**Goal**
Rewrite the data below, replacing "GUI agent" with "desktop assistant" everywhere it occurs and leaving all other text unchanged.
□ □ □ □ □
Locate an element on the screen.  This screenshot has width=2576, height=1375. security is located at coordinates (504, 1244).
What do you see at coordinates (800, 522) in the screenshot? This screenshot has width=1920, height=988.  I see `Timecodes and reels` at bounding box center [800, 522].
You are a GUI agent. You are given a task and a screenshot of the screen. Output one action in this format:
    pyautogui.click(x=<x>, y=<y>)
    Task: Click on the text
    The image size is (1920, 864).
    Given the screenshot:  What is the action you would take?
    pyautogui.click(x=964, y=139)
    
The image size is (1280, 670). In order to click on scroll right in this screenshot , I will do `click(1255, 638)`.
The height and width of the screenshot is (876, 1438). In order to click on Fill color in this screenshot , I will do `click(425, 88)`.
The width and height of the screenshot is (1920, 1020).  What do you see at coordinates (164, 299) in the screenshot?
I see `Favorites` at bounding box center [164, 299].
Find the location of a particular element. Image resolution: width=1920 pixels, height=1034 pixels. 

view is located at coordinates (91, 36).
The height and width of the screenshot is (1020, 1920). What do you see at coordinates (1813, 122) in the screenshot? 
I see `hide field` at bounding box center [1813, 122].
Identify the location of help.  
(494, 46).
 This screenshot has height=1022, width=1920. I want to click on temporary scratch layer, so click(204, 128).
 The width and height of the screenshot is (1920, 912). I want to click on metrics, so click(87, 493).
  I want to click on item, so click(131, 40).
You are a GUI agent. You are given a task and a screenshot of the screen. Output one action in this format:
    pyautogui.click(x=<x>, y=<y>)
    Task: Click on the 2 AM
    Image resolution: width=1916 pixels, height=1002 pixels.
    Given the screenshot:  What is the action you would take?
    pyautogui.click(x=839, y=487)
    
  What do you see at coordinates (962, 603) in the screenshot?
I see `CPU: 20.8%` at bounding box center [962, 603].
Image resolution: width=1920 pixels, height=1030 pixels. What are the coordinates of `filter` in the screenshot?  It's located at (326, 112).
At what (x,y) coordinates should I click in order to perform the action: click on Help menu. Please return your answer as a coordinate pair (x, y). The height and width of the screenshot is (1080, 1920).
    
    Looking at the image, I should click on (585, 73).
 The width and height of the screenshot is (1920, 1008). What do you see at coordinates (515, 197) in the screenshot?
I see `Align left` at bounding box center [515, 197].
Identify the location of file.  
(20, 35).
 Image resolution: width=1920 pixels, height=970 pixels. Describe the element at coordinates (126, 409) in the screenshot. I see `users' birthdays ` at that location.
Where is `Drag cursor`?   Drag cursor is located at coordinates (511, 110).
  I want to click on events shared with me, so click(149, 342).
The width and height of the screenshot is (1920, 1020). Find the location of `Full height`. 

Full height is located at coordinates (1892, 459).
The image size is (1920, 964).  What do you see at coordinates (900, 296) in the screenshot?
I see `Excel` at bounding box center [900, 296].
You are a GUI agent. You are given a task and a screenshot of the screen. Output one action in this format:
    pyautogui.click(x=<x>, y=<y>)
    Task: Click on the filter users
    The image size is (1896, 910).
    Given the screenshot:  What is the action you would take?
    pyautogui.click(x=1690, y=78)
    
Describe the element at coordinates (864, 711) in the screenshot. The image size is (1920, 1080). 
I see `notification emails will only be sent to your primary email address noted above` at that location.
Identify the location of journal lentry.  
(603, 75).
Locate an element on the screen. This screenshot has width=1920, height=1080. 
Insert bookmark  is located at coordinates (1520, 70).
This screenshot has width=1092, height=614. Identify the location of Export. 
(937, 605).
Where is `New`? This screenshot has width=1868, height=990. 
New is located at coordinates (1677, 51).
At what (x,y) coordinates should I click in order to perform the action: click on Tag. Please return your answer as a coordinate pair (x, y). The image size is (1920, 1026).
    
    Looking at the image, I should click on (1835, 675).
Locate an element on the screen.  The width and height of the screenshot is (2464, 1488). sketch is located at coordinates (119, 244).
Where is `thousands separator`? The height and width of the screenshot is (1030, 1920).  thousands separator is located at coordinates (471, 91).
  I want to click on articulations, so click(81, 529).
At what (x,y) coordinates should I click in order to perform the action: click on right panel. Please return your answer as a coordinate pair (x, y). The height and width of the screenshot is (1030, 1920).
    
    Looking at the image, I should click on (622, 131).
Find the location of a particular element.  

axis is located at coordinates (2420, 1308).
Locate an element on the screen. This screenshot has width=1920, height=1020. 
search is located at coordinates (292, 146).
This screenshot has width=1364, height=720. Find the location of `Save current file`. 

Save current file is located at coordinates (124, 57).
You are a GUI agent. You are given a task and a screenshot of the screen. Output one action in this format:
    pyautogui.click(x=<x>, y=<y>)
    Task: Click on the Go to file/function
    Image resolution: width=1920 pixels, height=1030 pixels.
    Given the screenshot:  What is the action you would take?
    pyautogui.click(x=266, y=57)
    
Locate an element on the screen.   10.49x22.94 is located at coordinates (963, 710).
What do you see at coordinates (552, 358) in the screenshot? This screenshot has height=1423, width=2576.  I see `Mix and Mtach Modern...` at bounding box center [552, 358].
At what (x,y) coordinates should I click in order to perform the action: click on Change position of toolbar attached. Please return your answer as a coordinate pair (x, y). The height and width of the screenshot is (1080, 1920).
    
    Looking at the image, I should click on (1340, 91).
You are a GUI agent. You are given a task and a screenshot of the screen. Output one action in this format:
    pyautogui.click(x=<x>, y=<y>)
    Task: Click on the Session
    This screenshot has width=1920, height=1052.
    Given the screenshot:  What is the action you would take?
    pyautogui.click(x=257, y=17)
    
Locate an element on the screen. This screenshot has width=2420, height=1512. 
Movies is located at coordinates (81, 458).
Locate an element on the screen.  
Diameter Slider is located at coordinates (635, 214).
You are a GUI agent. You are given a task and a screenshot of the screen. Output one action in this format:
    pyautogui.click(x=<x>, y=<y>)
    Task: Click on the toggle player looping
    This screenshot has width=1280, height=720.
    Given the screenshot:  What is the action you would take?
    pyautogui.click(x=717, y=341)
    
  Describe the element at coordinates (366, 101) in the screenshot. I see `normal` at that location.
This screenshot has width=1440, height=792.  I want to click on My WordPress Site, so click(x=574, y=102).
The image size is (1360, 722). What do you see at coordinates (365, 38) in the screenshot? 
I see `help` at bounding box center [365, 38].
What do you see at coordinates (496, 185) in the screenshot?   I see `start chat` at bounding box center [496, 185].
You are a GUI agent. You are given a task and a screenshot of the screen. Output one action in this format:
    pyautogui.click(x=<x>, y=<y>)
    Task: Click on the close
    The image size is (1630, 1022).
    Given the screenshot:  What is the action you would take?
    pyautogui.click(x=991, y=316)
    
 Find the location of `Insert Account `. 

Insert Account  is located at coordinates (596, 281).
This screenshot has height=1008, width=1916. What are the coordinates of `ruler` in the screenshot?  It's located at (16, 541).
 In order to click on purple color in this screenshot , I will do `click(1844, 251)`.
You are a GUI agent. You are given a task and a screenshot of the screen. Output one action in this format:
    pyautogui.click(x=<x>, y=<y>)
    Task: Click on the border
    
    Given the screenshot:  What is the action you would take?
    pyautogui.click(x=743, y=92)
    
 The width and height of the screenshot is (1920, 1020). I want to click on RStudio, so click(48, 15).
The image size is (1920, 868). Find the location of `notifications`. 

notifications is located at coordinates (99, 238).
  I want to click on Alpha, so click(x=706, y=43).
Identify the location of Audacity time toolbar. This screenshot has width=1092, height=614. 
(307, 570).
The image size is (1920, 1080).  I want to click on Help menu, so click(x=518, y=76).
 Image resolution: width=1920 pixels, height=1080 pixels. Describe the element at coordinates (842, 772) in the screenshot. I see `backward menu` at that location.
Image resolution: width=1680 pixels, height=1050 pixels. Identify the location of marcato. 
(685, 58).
□ □ □ □ □
**Exercise result**
Locate an element on the screen.  This screenshot has width=2576, height=1375. security is located at coordinates (504, 1244).
What do you see at coordinates (800, 522) in the screenshot? This screenshot has width=1920, height=988.  I see `Timecodes and reels` at bounding box center [800, 522].
You are a desktop assistant. You are given a task and a screenshot of the screen. Output one action in this format:
    pyautogui.click(x=<x>, y=<y>)
    Task: Click on the text
    The image size is (1920, 864).
    Given the screenshot:  What is the action you would take?
    pyautogui.click(x=964, y=139)
    
The image size is (1280, 670). In order to click on scroll right in this screenshot , I will do `click(1255, 638)`.
The height and width of the screenshot is (876, 1438). In order to click on Fill color in this screenshot , I will do `click(425, 88)`.
The width and height of the screenshot is (1920, 1020).  What do you see at coordinates (164, 299) in the screenshot?
I see `Favorites` at bounding box center [164, 299].
Find the location of a particular element. Image resolution: width=1920 pixels, height=1034 pixels. 

view is located at coordinates (91, 36).
The height and width of the screenshot is (1020, 1920). What do you see at coordinates (1813, 122) in the screenshot? 
I see `hide field` at bounding box center [1813, 122].
Identify the location of help.  
(494, 46).
 This screenshot has height=1022, width=1920. I want to click on temporary scratch layer, so click(204, 128).
 The width and height of the screenshot is (1920, 912). I want to click on metrics, so click(87, 493).
  I want to click on item, so click(131, 40).
You are a desktop assistant. You are given a task and a screenshot of the screen. Output one action in this format:
    pyautogui.click(x=<x>, y=<y>)
    Task: Click on the 2 AM
    Image resolution: width=1916 pixels, height=1002 pixels.
    Given the screenshot:  What is the action you would take?
    pyautogui.click(x=839, y=487)
    
  What do you see at coordinates (962, 603) in the screenshot?
I see `CPU: 20.8%` at bounding box center [962, 603].
Image resolution: width=1920 pixels, height=1030 pixels. What are the coordinates of `filter` in the screenshot?  It's located at (326, 112).
At what (x,y) coordinates should I click in order to perform the action: click on Help menu. Please return your answer as a coordinate pair (x, y). The height and width of the screenshot is (1080, 1920).
    
    Looking at the image, I should click on (585, 73).
 The width and height of the screenshot is (1920, 1008). What do you see at coordinates (515, 197) in the screenshot?
I see `Align left` at bounding box center [515, 197].
Identify the location of file.  
(20, 35).
 Image resolution: width=1920 pixels, height=970 pixels. Describe the element at coordinates (126, 409) in the screenshot. I see `users' birthdays ` at that location.
Where is `Drag cursor`?   Drag cursor is located at coordinates (511, 110).
  I want to click on events shared with me, so click(149, 342).
The width and height of the screenshot is (1920, 1020). Find the location of `Full height`. 

Full height is located at coordinates (1892, 459).
The image size is (1920, 964).  What do you see at coordinates (900, 296) in the screenshot?
I see `Excel` at bounding box center [900, 296].
You are a desktop assistant. You are given a task and a screenshot of the screen. Output one action in this format:
    pyautogui.click(x=<x>, y=<y>)
    Task: Click on the filter users
    The image size is (1896, 910).
    Given the screenshot:  What is the action you would take?
    pyautogui.click(x=1690, y=78)
    
Describe the element at coordinates (864, 711) in the screenshot. The image size is (1920, 1080). 
I see `notification emails will only be sent to your primary email address noted above` at that location.
Identify the location of journal lentry.  
(603, 75).
Locate an element on the screen. This screenshot has width=1920, height=1080. 
Insert bookmark  is located at coordinates (1520, 70).
This screenshot has width=1092, height=614. Identify the location of Export. 
(937, 605).
Where is `New`? This screenshot has width=1868, height=990. 
New is located at coordinates (1677, 51).
At what (x,y) coordinates should I click in order to perform the action: click on Tag. Please return your answer as a coordinate pair (x, y). The image size is (1920, 1026).
    
    Looking at the image, I should click on (1835, 675).
Locate an element on the screen.  The width and height of the screenshot is (2464, 1488). sketch is located at coordinates (119, 244).
Where is `thousands separator`? The height and width of the screenshot is (1030, 1920).  thousands separator is located at coordinates (471, 91).
  I want to click on articulations, so click(81, 529).
At what (x,y) coordinates should I click in order to perform the action: click on right panel. Please return your answer as a coordinate pair (x, y). The height and width of the screenshot is (1030, 1920).
    
    Looking at the image, I should click on (622, 131).
Find the location of a particular element.  

axis is located at coordinates (2420, 1308).
Locate an element on the screen. This screenshot has width=1920, height=1020. 
search is located at coordinates (292, 146).
This screenshot has width=1364, height=720. Find the location of `Save current file`. 

Save current file is located at coordinates (124, 57).
You are a desktop assistant. You are given a task and a screenshot of the screen. Output one action in this format:
    pyautogui.click(x=<x>, y=<y>)
    Task: Click on the Go to file/function
    Image resolution: width=1920 pixels, height=1030 pixels.
    Given the screenshot:  What is the action you would take?
    pyautogui.click(x=266, y=57)
    
Locate an element on the screen.   10.49x22.94 is located at coordinates (963, 710).
What do you see at coordinates (552, 358) in the screenshot? This screenshot has height=1423, width=2576.  I see `Mix and Mtach Modern...` at bounding box center [552, 358].
At what (x,y) coordinates should I click in order to perform the action: click on Change position of toolbar attached. Please return your answer as a coordinate pair (x, y). The height and width of the screenshot is (1080, 1920).
    
    Looking at the image, I should click on (1340, 91).
You are a desktop assistant. You are given a task and a screenshot of the screen. Output one action in this format:
    pyautogui.click(x=<x>, y=<y>)
    Task: Click on the Session
    This screenshot has width=1920, height=1052.
    Given the screenshot:  What is the action you would take?
    pyautogui.click(x=257, y=17)
    
Locate an element on the screen. This screenshot has width=2420, height=1512. 
Movies is located at coordinates (81, 458).
Locate an element on the screen.  
Diameter Slider is located at coordinates (635, 214).
You are a desktop assistant. You are given a task and a screenshot of the screen. Output one action in this format:
    pyautogui.click(x=<x>, y=<y>)
    Task: Click on the toggle player looping
    This screenshot has width=1280, height=720.
    Given the screenshot:  What is the action you would take?
    pyautogui.click(x=717, y=341)
    
  Describe the element at coordinates (366, 101) in the screenshot. I see `normal` at that location.
This screenshot has width=1440, height=792.  I want to click on My WordPress Site, so click(x=574, y=102).
The image size is (1360, 722). What do you see at coordinates (365, 38) in the screenshot? 
I see `help` at bounding box center [365, 38].
What do you see at coordinates (496, 185) in the screenshot?   I see `start chat` at bounding box center [496, 185].
You are a desktop assistant. You are given a task and a screenshot of the screen. Output one action in this format:
    pyautogui.click(x=<x>, y=<y>)
    Task: Click on the close
    The image size is (1630, 1022).
    Given the screenshot:  What is the action you would take?
    pyautogui.click(x=991, y=316)
    
 Find the location of `Insert Account `. 

Insert Account  is located at coordinates (596, 281).
This screenshot has height=1008, width=1916. What are the coordinates of `ruler` in the screenshot?  It's located at (16, 541).
 In order to click on purple color in this screenshot , I will do `click(1844, 251)`.
You are a desktop assistant. You are given a task and a screenshot of the screen. Output one action in this format:
    pyautogui.click(x=<x>, y=<y>)
    Task: Click on the border
    
    Given the screenshot:  What is the action you would take?
    pyautogui.click(x=743, y=92)
    
 The width and height of the screenshot is (1920, 1020). I want to click on RStudio, so click(48, 15).
The image size is (1920, 868). Find the location of `notifications`. 

notifications is located at coordinates (99, 238).
  I want to click on Alpha, so click(x=706, y=43).
Identify the location of Audacity time toolbar. This screenshot has width=1092, height=614. 
(307, 570).
The image size is (1920, 1080).  I want to click on Help menu, so click(x=518, y=76).
 Image resolution: width=1920 pixels, height=1080 pixels. Describe the element at coordinates (842, 772) in the screenshot. I see `backward menu` at that location.
Image resolution: width=1680 pixels, height=1050 pixels. Identify the location of marcato. 
(685, 58).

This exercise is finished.